I agree with the whole phallic thing, but the intrusion is what is important. If you put a french fry in your mouth, then you don’t care, nor would you be embarrassed to have anyone see it.
OTOH, if I forcibly jammed a french fry into your mouth, not only against your will, but with the approval and with the power of the state, well, that would be a different story, no?
But no state is currently using DNA for routine identification now in 2013. The technology simply hasn’t reached a level where it could be. Fingerprints are the primary method of identification in our legal system and will remain so for the foreseeable future.
DNA collection is being used for investigatory purposes. That’s the plain and simple truth.
So it appears that we’re collecting evidence for investigations but we’re agreeing to pretend it’s for identification. Any legal precedent that requires this kind of deception is obviously really questionable.
In terms of the federal constitution, I mean. I’m sure there are other exceptions at state law.
Nobody is posting pictures of the process but if they do I have to say I don’t give a damn. French fry or swab? Not a damn. Still not a dick. Surface of finger? It’s a skin surface. Surface of cheek? It’s a skin surface. A cigar is a cigar and not a dick. A french fry is not a dick. A swab is not a dick. To equate them is bizzare. A picture of a swab in my cheek? WTF? NOT a problem. Still not a dick. Not even close.
So when it is used for routine identification, you’ll agree that it is constitutional? The technological advancement in DNA is, to you, what is keeping it from being constitutional?
Yes. And it’s being used for identification of people in the criminal justice system, just like fingerprint collection for the decades before it was routinely used.
We’re not pretending anything. Some of recognize that laws can, and do, have more than one purpose. And a law that looks ahead to a time when DNA can be used to better identify people in the criminal justice system doesn’t magically become unconstitutional because the technology hasn’t advanced far enough to make it routine.

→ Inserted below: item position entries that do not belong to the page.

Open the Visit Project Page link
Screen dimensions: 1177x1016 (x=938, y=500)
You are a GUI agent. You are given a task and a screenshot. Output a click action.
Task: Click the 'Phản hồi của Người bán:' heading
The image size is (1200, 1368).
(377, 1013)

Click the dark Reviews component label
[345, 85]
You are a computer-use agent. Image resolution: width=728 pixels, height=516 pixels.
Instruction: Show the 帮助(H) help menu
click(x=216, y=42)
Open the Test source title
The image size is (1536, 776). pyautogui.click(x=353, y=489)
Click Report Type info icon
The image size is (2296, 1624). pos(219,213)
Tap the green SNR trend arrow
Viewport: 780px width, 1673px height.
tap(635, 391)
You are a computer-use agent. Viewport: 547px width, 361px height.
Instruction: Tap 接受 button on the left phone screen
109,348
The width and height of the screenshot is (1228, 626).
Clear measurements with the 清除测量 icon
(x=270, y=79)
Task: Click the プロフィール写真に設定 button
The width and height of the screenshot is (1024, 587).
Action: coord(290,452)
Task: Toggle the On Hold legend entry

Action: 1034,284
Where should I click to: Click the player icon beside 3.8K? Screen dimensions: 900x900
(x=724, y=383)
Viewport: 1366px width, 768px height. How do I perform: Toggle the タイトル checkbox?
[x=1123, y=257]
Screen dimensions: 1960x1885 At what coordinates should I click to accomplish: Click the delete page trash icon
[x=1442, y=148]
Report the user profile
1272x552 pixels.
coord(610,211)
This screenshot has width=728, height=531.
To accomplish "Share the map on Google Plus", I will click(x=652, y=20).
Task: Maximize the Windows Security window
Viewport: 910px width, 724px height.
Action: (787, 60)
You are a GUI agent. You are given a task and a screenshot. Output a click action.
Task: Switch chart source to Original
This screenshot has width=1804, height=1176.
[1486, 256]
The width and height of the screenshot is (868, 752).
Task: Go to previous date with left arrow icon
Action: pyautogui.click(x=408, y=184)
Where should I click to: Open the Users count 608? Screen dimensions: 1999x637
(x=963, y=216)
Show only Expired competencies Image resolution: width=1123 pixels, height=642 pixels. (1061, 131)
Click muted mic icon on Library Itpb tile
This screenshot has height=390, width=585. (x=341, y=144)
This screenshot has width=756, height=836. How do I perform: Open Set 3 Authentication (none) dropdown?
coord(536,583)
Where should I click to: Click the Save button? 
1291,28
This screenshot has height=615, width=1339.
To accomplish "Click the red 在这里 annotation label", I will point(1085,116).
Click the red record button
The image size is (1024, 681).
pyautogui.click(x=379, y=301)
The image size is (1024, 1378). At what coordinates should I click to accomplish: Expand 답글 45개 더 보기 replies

Just like fingerprinting.
In addition to Art. 14, this started the whole Atwater case;
Transportation code;
§ 543.001. ARREST WITHOUT WARRANT AUTHORIZED. Any peace
officer may arrest without warrant a person found committing a
violation of this subtitle.
Ohio does NOT permits an arrest for a money fine only offense (Minor Misdemeanor) even if committed in the officer’s presence, so in that respect, our Constitution affords more protection than the 4th AM, but generally our S&S clause is “co-extensive” with the 4th.
There are exceptions, for instance if the person refuses to sign the citation, then they can be arrested.
Montana follows the same, no arrest for a money fine only offense.
I’ll let the phallic thing go - for now - but I’ll say we can agree to disagree on that one. Moving on . . .
That’s still, unfortunately, unacceptable. To help you on this standard: penetration of a mucosal or an epithelial surface would make DNA collection unacceptable. You see, when you live in a universe where all criminals have unique fingerprints, have unique facial features that can be photographed, and slough off millions of cells per day in the form of dead skin and hair, there’s no reason for anyone to be forced to open their maw to get their cheeks swabbed. My position is not immovable. If there were an unusual spike in unsolved, violent crimes or any other palpable national security risk why this kind of genetic library ought to be constructed, I could be on board with buccal swabs. However, this is not the case, in fact, violent crime is at record lows and incarceration as it at an all time high. It ought to suggest that the current tools that law enforcement possess are sufficient in keeping crime rates low, not that we ought to make a DNA archive of every criminal in perpetuity.